Since creatine was last reviewed in these pages,1 official bodies have weighed in. The International Olympic Committee and the National Collegiate Athletic Association (NCAA) do not ban creatine, but in June 2000 the NCAA declared that college and university funds could no longer supply athletes with creatine.2 The American College of Sports Medicine recommends against creatine supplementation for those under 18 years because data are completely lacking for this population.3 Many high school and college football programs openly or quietly support its use. And its use is greater than ever—2.5 million kg of creatine was used in dietary supplements in the United States in 1999.3
Background
Creatine’s role in exercise was discovered in 1847 when wild foxes killed after foxhunts were found to have more than 10 times the amount of creatine in their meat than sedentary foxes raised in captivity.4 Soon afterward, creatine levels were seen to correlate with muscle mass and urinary levels of creatinine, now known to be a byproduct of creatine metabolism. In spite of this early interest, it wasn’t until the 1990s that creatine burst onto the athletic scene as a potent ergogenic aid (i.e., a performance-enhancing substance).
Pharmacology
Creatine is made from three amino acids common to protein. On average, people require about 2 g/d creatine, which they obtain in roughly equal amounts from exogenous and endogenous sources.5 Vegetarians rely primarily on endogenous production by their livers and kidneys. Humans store 95% of their creatine in skeletal muscle, with more found in fast-twitch muscle fibers than in slow-twitch ones.4
Creatine is vital to the supply of energy for short-duration, high-intensity exercise such as sprinting, jumping, power lifting, and tackling. About 60% of the creatine in skeletal muscle exists as creatine phosphate (CP). Adenosine triphosphate (ATP) supplies energy for muscle contraction as it becomes adenosine diphosphate. Muscle ATP stores provide fuel for only a few seconds of exercise, after which CP replenishes ATP. (See Figure 1.) Muscle CP stores contain fuel for four to six additional seconds of intense exercise; the replenishment rate of CP depends on free creatine concentrations.6
Creatine is thus essential for short, intense, anaerobic exercise.4 Thirty seconds of rest will half-replenish CP levels, though complete recovery may take up to 3-4 minutes.7
Mechanism of Action
Supplemental creatine reasonably could be expected to enhance performance via two mechanisms. Increased CP stores would make more energy immediately available to muscles. And, increased free creatine would allow depleted CP stores to recover faster and thus shorten recovery periods during repeated bouts of intense exercise.

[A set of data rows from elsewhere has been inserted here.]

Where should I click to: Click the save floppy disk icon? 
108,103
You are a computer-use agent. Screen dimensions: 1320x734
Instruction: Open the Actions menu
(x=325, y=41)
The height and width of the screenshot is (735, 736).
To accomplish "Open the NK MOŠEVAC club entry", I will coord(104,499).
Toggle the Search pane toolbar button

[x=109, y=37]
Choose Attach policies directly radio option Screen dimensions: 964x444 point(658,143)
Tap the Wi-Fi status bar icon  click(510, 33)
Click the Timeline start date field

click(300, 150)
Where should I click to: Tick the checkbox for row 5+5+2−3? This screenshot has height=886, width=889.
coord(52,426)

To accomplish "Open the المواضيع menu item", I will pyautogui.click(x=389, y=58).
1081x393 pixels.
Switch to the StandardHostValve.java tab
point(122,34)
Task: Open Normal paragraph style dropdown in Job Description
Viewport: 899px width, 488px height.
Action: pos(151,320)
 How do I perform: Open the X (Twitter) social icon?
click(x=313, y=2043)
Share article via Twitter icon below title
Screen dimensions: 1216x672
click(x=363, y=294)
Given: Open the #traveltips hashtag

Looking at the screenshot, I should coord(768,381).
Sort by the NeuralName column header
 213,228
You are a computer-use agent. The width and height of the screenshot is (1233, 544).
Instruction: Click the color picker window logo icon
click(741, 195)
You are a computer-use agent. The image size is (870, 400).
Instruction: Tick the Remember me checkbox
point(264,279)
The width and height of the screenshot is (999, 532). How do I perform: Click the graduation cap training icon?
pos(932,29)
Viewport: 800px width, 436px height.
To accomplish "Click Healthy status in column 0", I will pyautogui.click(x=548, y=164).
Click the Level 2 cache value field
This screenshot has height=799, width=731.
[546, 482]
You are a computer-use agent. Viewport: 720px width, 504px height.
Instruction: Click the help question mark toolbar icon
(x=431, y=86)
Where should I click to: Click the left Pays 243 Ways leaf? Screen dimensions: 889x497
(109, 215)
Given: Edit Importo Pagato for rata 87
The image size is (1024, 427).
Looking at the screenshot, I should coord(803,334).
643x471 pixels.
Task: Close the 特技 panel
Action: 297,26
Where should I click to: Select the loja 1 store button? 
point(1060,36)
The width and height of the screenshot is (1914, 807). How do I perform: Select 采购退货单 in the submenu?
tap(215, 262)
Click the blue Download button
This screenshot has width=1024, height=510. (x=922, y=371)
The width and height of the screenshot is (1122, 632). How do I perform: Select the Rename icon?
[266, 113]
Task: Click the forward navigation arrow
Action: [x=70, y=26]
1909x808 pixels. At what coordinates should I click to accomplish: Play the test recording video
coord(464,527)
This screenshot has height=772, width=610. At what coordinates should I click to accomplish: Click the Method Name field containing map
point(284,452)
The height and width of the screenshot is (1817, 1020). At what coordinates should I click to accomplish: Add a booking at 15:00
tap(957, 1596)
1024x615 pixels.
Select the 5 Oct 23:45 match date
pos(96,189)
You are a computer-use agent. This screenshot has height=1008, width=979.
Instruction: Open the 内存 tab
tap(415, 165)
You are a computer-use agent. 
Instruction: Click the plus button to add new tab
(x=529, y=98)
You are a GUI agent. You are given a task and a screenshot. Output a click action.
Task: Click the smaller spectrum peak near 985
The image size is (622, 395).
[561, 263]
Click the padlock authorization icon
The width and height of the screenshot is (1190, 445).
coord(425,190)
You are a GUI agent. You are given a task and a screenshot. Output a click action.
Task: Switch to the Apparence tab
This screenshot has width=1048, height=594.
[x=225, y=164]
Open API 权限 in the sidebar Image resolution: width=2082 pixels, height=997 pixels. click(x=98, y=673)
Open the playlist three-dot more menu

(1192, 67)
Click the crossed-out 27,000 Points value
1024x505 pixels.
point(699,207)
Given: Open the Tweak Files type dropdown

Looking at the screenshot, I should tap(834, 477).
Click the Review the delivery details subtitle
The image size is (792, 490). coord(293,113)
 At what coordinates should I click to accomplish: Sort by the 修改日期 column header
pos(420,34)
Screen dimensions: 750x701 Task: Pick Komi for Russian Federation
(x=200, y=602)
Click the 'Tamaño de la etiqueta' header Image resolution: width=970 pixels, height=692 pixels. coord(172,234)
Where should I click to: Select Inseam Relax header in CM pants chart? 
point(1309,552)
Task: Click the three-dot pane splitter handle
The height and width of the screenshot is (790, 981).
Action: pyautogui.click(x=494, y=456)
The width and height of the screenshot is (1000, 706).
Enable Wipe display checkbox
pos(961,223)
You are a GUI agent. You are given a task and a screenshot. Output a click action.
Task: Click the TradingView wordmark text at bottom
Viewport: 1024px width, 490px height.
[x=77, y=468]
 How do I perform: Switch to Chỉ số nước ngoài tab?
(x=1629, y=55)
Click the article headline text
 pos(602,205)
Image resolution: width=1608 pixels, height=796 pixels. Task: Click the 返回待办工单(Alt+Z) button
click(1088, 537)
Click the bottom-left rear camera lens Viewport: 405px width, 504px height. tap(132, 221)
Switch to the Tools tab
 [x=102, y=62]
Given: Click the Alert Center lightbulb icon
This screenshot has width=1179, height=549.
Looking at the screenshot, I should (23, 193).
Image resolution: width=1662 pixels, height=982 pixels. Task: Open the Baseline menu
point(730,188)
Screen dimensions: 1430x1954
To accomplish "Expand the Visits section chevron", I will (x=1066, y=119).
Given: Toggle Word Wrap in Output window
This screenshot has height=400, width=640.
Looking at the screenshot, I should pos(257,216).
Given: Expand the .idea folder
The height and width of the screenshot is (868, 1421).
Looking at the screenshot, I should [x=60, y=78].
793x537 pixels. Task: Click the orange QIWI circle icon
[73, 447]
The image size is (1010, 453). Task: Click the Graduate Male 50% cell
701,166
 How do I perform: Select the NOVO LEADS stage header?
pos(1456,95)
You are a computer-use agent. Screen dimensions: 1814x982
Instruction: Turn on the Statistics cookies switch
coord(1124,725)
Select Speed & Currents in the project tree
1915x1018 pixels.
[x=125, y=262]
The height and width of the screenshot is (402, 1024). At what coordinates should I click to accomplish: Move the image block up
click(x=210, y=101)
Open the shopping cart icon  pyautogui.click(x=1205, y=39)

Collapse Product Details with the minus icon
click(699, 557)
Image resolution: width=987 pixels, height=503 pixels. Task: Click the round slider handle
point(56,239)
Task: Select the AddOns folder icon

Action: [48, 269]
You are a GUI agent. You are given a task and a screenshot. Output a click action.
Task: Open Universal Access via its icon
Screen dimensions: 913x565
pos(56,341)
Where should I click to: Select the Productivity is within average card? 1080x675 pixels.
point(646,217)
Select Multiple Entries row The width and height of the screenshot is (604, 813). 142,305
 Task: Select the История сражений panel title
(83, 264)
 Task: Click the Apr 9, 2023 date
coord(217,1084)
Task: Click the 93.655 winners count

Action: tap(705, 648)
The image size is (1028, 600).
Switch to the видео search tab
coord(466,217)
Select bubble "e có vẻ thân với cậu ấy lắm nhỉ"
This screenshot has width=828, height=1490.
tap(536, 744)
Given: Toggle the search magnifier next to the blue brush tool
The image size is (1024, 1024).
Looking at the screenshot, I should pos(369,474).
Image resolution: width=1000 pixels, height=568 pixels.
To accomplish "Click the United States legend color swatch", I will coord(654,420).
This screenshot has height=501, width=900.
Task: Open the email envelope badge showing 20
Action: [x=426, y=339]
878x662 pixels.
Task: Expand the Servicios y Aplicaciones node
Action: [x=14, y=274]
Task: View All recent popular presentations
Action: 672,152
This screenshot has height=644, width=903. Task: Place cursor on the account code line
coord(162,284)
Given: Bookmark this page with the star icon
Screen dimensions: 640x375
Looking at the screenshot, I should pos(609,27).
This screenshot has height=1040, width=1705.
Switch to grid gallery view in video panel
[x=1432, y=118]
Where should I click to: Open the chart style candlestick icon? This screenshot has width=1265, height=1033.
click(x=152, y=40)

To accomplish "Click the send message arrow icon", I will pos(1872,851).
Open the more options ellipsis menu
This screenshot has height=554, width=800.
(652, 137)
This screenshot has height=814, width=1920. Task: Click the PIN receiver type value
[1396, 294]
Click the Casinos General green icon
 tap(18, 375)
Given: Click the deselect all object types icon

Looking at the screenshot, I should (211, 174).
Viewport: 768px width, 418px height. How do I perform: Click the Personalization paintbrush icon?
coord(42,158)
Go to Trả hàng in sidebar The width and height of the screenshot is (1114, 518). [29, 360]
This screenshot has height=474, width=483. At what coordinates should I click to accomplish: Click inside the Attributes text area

Creatine supplementation increases plasma creatine concentrations (up to eight times normal after 5 g).8 Supplementation (5 g, 4-6 times daily, for at least three days) led to a significant (17%) increase in muscle creatine content, with 20-40% of the increase being in CP levels.8 However, more than half of the creatine was excreted unchanged in the urine, with more excreted as supplementation continued. Increased plasma and muscle levels varied considerably between subjects. The largest changes occurred with two vegetarians whose creatine levels were the lowest to start; the smallest changes were seen in those whose creatine levels were highest to start.8 Upon ceasing supplementation, muscle levels returned to normal within four weeks.3
Clinical Studies
Many clinical studies have been conducted with creatine, though none with more than 40 subjects. Thirty-four controlled studies reviewed in 1998 used, on average, 12 subjects.9 A 1999 review found 17 studies that showed some performance improvements, although six had both positive and negative findings.4 Most of these studies used 20 g creatine for five days and measured outcomes on various exercise machines. Another 11 studies using similar supplementation produced no performance improvements with mostly repeated sprints (running or swimming).
This year, four additional randomized, double-blind trials have been published and one meta-analysis presented.
In one study, 14 Spanish competitive male cyclists took either placebo or creatine (5 g qid for five days) and rode bicycle ergometers alternating every three minutes between 30% and 90% maximum output.10 The time to exhaustion increased from 29.9 to 36.5 minutes in the creatine group (P < 0.05) and was unchanged with placebo.
Another Spanish study randomly assigned 17 highly trained male soccer players to creatine (5 g qid for six days) or placebo.11 The sum of 6 x 5 meter and 6 x 15 meter sprint times improved significantly for the creatine group, as did the average 5-meter time (P < 0.05). However, the average 15-meter time and two jumping tests showed no significant changes.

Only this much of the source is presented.